Machine learning doesn't include Fuzzy logic controllers. This odd controller type isn't use anymore in academia at all, especially not for statistical models.

The editors of the Journal of Machine Learning disagree. They published at least ten articles that expound upon the topic "fuzzy logic" and the idea of fuzzy rules appears in dozens more of their publications. Furthermore, a fuzzy logic controller is definitely a Turing machine and it learns via some of the very same mechanisms that artificial networks use to learn. If FL isn't ML, then DL isn't either. Lastly, the AI goal of cognition may be best implemented using fuzzy inference.

Footnotes

[1] Many types of artificial networks have emerged, and each of these few examples listed here have variants.

• MLP — multi-layer perceptrons to use the historical reference
• FFN — feed forward network
• LSTM — long short term memory (a network cell type)
• GRU — gated recurrent unit (a network cell type)
• RBF — radial basis function
• KSO — Kohonen self organizing
• ConvNet — one of the types of convolution kernel based networks
• RDN — recursive deep networks used for semantic structures

[2] ML ≉ ANNs in the AI literature. Equating the two is becoming less common in online content too, and understandably so.

One reason is that the neurological understanding that influenced the MLP design is obsolete in at least a dozen ways, including neuroplasticity, brain chemistry, and axon energy supply phenomena.

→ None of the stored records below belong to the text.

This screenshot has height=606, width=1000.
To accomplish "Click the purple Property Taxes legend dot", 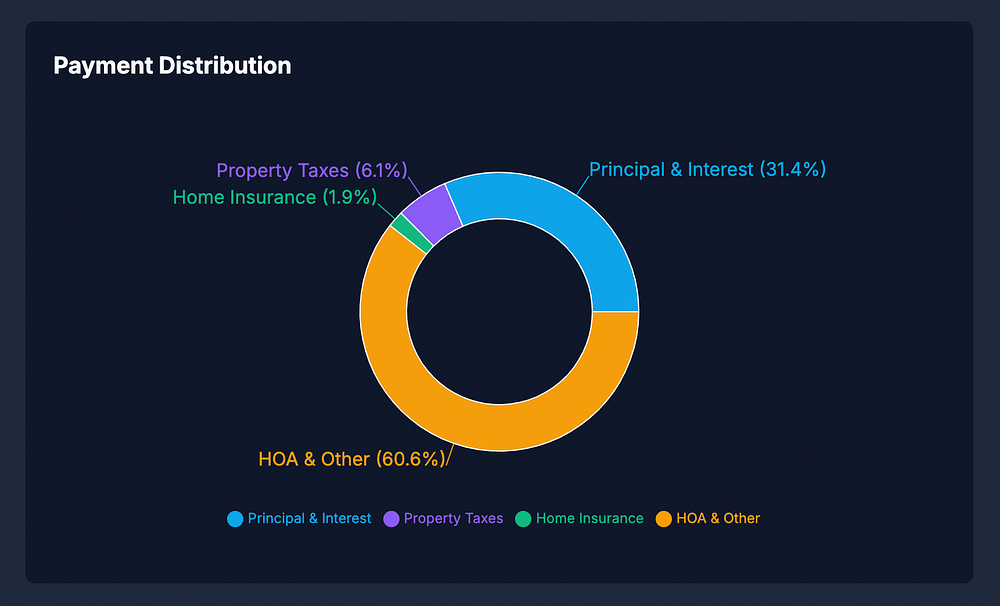I will click(392, 519).
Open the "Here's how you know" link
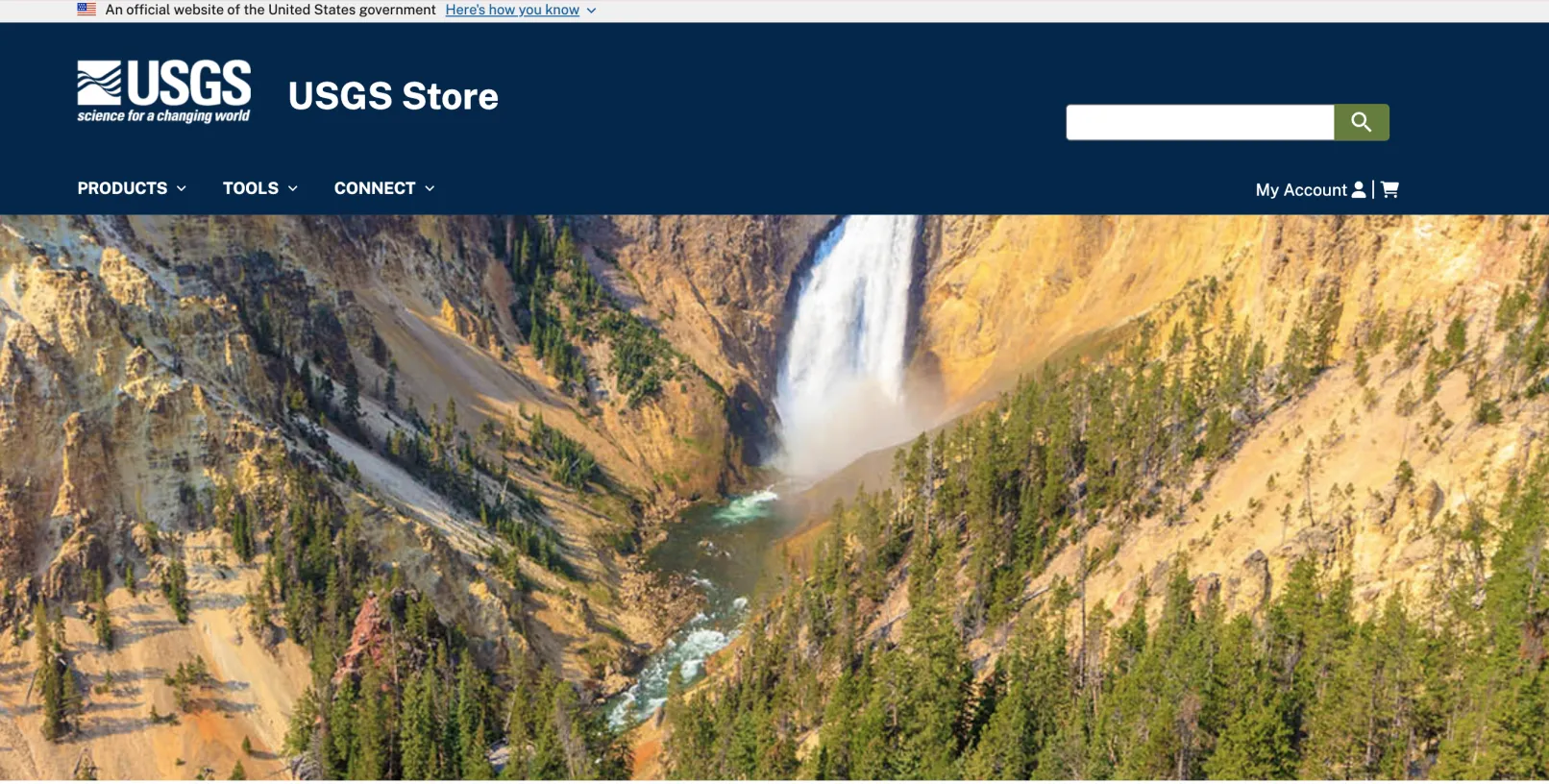 coord(512,10)
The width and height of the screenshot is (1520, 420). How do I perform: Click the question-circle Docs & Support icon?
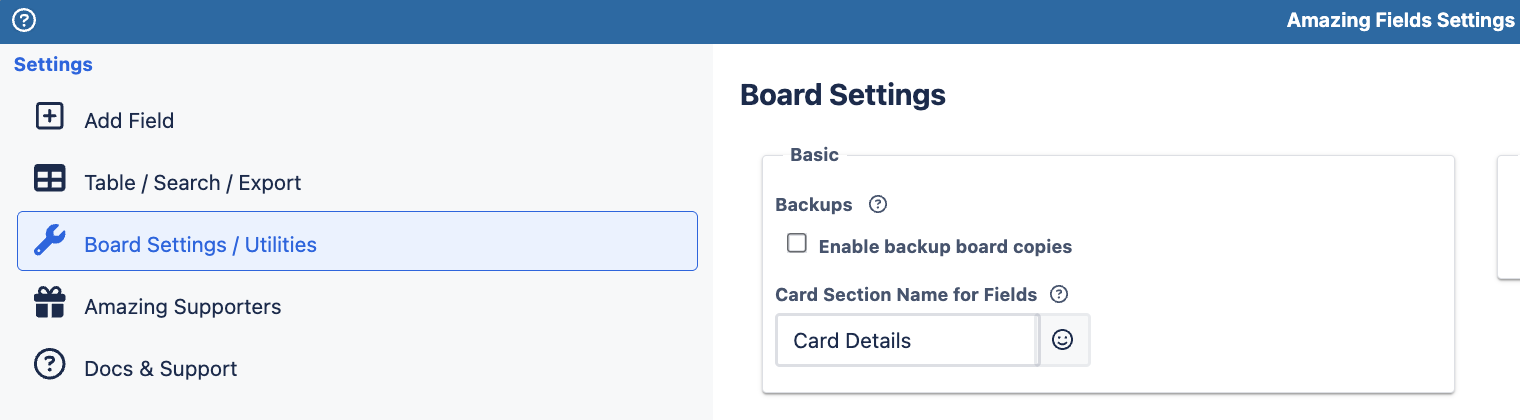[49, 364]
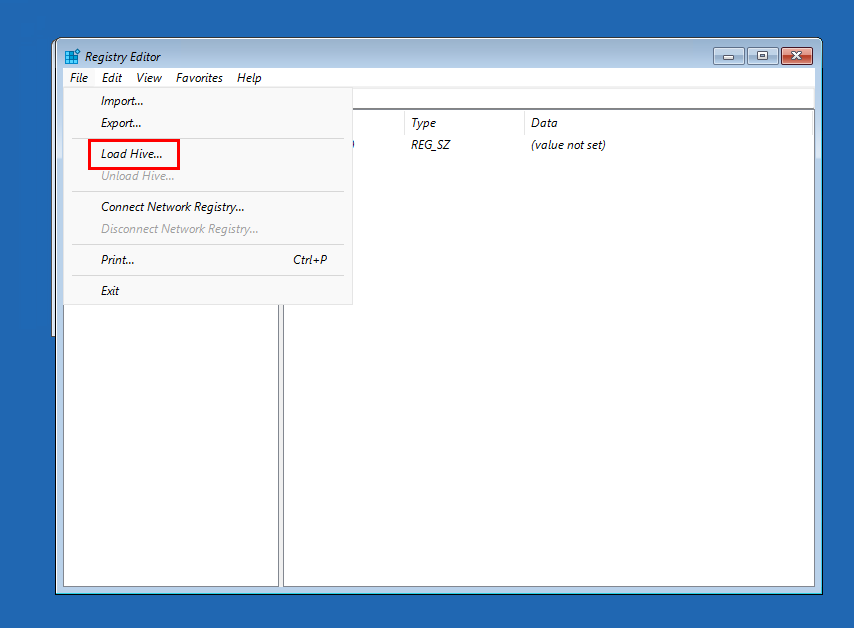The image size is (854, 628).
Task: Close the open File menu
Action: (x=79, y=78)
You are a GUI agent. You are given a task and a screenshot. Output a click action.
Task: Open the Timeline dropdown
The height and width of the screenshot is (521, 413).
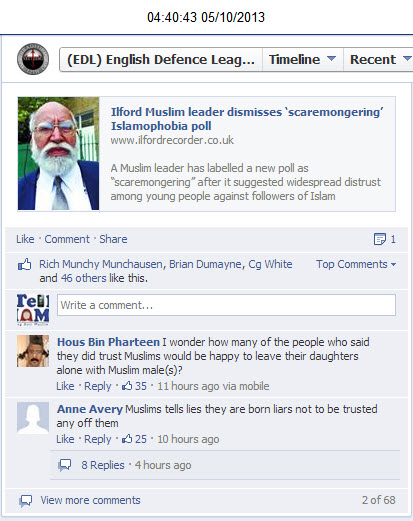(303, 59)
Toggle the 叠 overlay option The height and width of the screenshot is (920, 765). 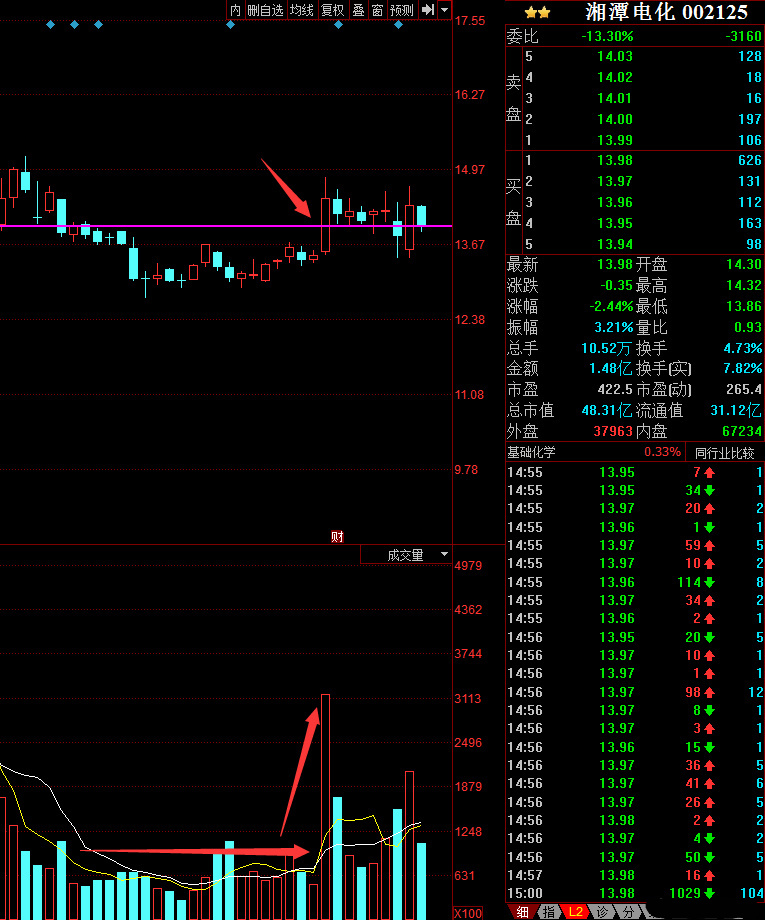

Even excluding these, the perceptron was a convenient algebraic model and did intend to model the pulse dynamics of real neurons where signals ran in parallel and could meet at a single neuron with the complexity of phase misalignment. These pioneering artificial nets are not neural, although attention devices, neuromorphic artificial networks, and gating have slightly improved that shortcoming.

ML also goes beyond networks and includes fuzzy logic controllers, self-calibrating industrial PID controllers, production systems with meta rules that acquire rules through genetic algorithms, and many other technologies.

• Machine learning doesn't include Fuzzy logic controllers. This odd controller type isn't use anymore in academia at all, especially not for statistical models. – Manuel Rodriguez Jan 29 at 17:13
• Clear detailed answer. (+1) – naive May 16 at 14:13
• I think it does answer the question. -- which is Are neural networks statistical models? To which the answer posted is Not exclusively which in my opinion is true. 'Detailed' because it provides backing information for the answer. – naive May 16 at 14:29
• @DouglasDaseeco, You again took revenge on me because I down-voted some of your answers, which I think are not good enough. I will flag you again for voting irregularities and you will be banned again (but for a longer period of time). Enjoy. – nbro May 16 at 15:03
• @DouglasDaseeco Ahead of you? I study AI, so I more or less know what I am talking about on this website. I downvoted the answers that I think are not good enough for this website. Your answers are rarely on point and are often unnecessarily long. This is not a website to write blog posts. Why don't you start a blog? I think that format is more appropriate for your way of writing. – nbro May 16 at 16:10

Neural network can be best compared with logic gates. A logic gate is network of boolean connectors which are and/or/not. After putting an input signal to the network, the output signal is calculated. In contrast to a plain statistical model, logic gates and also neural networks are turing powerful, which means, they can produce more complex patterns which involves repetitions and programs.

The best example which shows the similarity between neural networks and logic gates is a calculator. The input signals are “1”, “2”, “+” and the network calculates the correct result which is “3”. Logic gates and advanced neural network can do both the task. The difference is, that logic gates are created manually which is called cpu-design, while neural networks are trained with example data.

A logic gate is not that the same like a fuzzy logic gate. A logic gate can only contains zeros and one values but not numbers in between. Logic gates and neural networks have only the ability to express boolean logic which is based on true or false. That means, a single neuron can take a binary decision to fire or not.